Nigerian Journal of Ophthalmology

ORIGINAL ARTICLE
Year
: 2022  |  Volume : 30  |  Issue : 1  |  Page : 2--5

Refractive Profile in Duane Retraction Syndrome


Sowmya Raveendra Murthy, Kanika Gupta 
 Department of Pediatric Ophthalmology and Strabismus, Sankara Eye Hospital, Bengalore, Karnataka, India

Correspondence Address:
Dr. Sowmya Raveendra Murthy
Department of Pediatric Ophthalmology and Strabismus, Sankara Eye Hospital, Bengalore, Karnataka
India

Abstract

Aim: To study the refractive error profile of patients with Duane retraction syndrome (DRS). Methods: We conducted a retrospective analysis of patients diagnosed with DRS between January 2015 and December 2018 at a tertiary eye center. All case files of patients diagnosed with DRS were retrieved and analyzed. Following parameters were collected from the records: demographic data, laterality of involvement, type of DRS, type of refractive error, presence of anisometropia, and presence of amblyopia, if any. Type of refractive error was correlated with type of DRS. Results: Seventy-seven eyes of 74 patients were included with age range of 2 to 65 years. There were 42 female patients and 32 male patients. Exotropic DRS with unilateral presentation was the commonest pattern. Left eye was predominantly involved in unilateral DRS. Hyperopia (58.1%) was the most common refractive error in both esotropic and exotropic DRS. Anisometropia was present in 16% cases, with anisoastigmatism being the most common refractive error in them. Amblyopia was reported in only three cases with anisometropia being the cause. Abnormal head posture was reported in most of the patients (81%). Upshoots and downshoots were common in exotropic DRS. Conclusion: Hyperopia was the most common refractive error in both esotropic and exotropic DRS. Amblyopia was reported in a few cases and was due to anisometropia. This underscores the importance of proper evaluation of refractive error in patients with DRS.



How to cite this article:
Murthy SR, Gupta K. Refractive Profile in Duane Retraction Syndrome.Niger J Ophthalmol 2022;30:2-5


How to cite this URL:
Murthy SR, Gupta K. Refractive Profile in Duane Retraction Syndrome. Niger J Ophthalmol [serial online] 2022 [cited 2022 Jul 4 ];30:2-5
Available from: http://www.nigerianjournalofophthalmology.com/text.asp?2022/30/1/2/329860


Full Text



 Introduction



Duane retraction syndrome (DRS) is a congenital anomaly of the sixth cranial nerve nuclei along with aberrant innervation from the third cranial nerve. It is a rare condition with a prevalence of approximately 0.1% of the general population[1],[2] and less than 5% of all strabismic cases.[1],[2],[3],[4]
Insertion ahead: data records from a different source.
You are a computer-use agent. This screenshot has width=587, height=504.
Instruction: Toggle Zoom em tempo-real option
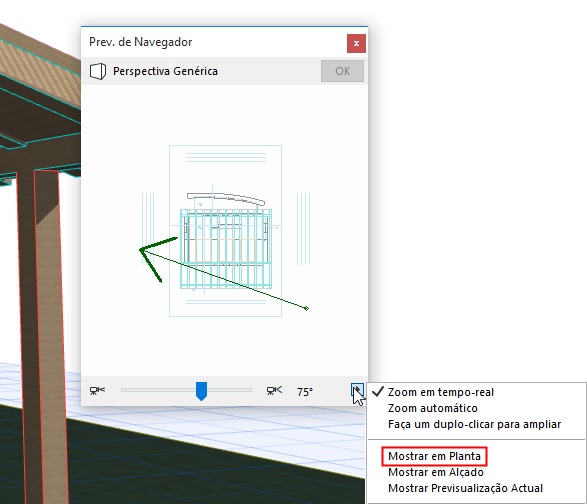click(x=441, y=392)
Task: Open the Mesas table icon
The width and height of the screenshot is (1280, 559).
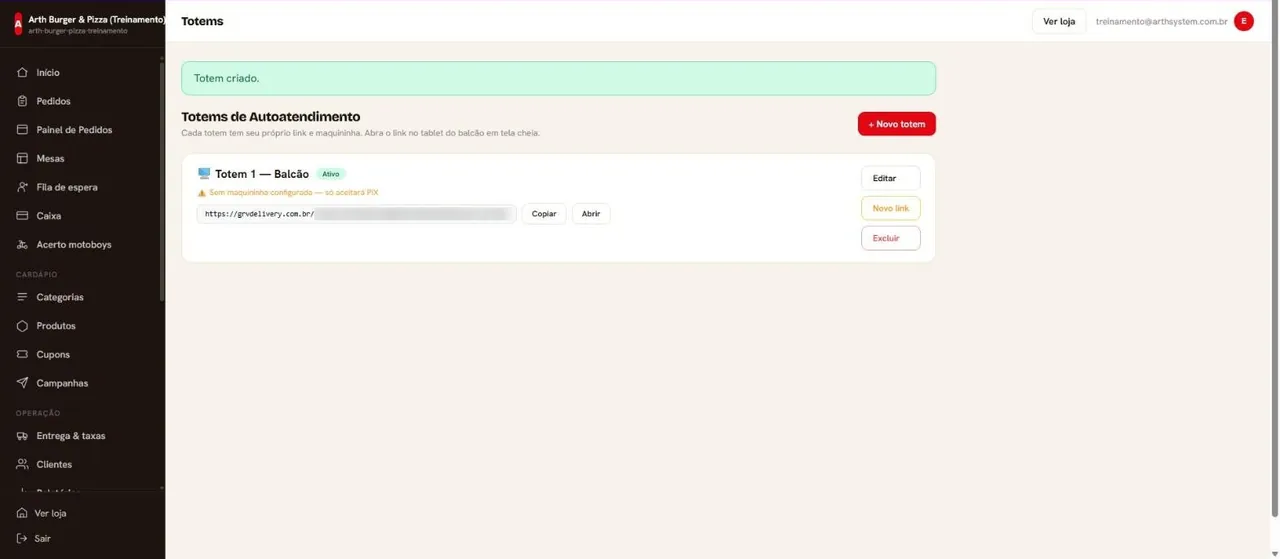Action: point(23,159)
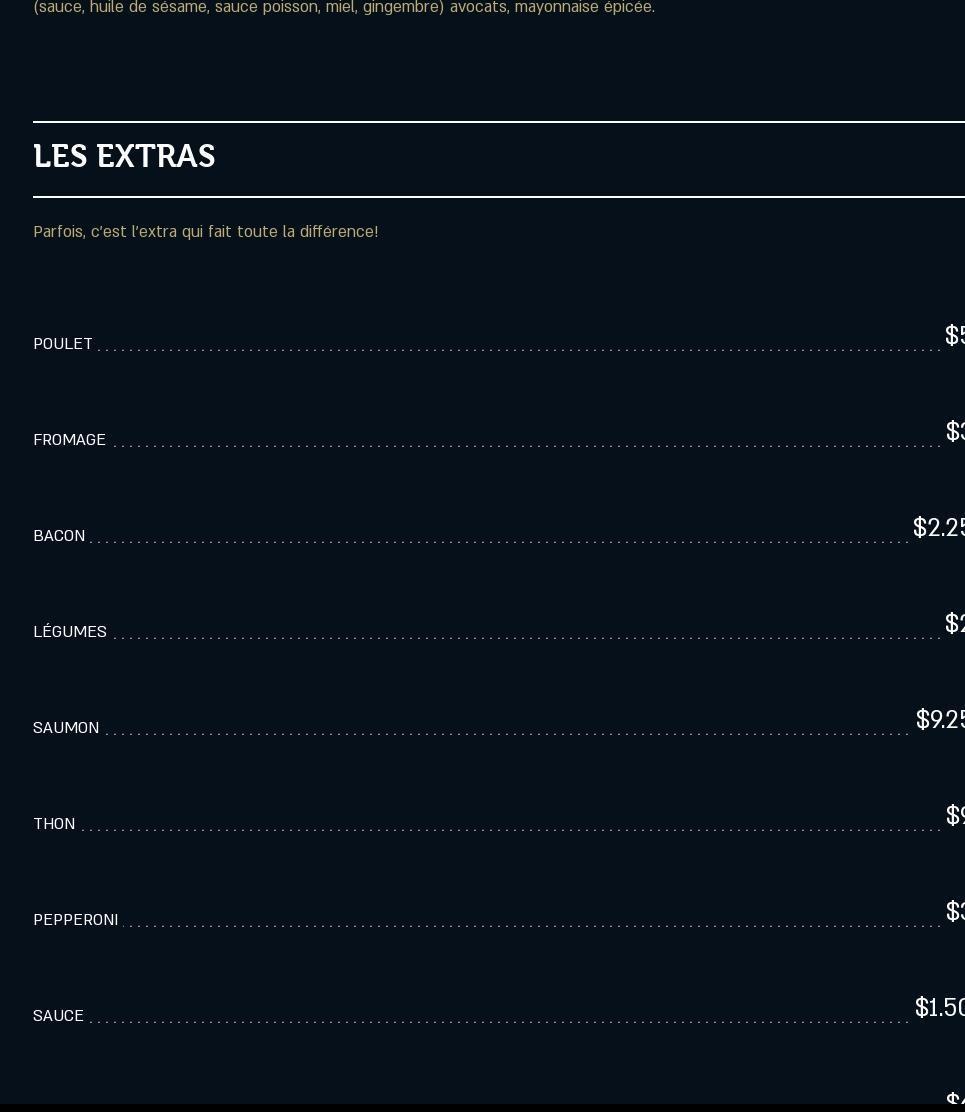Click the price in the Poulet row
Viewport: 965px width, 1112px height.
click(x=954, y=336)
Binocular vision is preserved in DRS despite the restriction of eye movements owing to occurrence of compensatory head posture in most of the cases. Hyperopia and anisometropia are refractive errors commonly reported in esotropic DRS (eso DRS). The presence of amblyopia is variable ranging from 3% to 40%.[1],[5],[6] Anisometropia, not strabismus, is commonly the cause of amblyopia in such cases.

Though the occurrence of hyperopia in eso DRS and importance of its correction is documented, the exact type of refractive error in various types of DRS has not been widely studied or reported. Hence, the aim of this study was to analyze the refractive error profile of patients with DRS and also to correlate it with type of DRS.

 Materials and Methods



Retrospective review of case records of patients diagnosed with DRS from January 2015 to September 2018 presenting to outpatient department of our pediatric ophthalmology and strabismus unit was done. The records that were complete in terms of documentation of oculomotor evaluation and cycloplegic refraction were included, whereas those with incomplete documentation were excluded

Parameters including demographic data such as age and sex, laterality (unilateral/bilateral), type of DRS (exotropic/esotropic/orthotropic), cycloplegic refraction values, presence of anisometropia, and amblyopia were collected from the records.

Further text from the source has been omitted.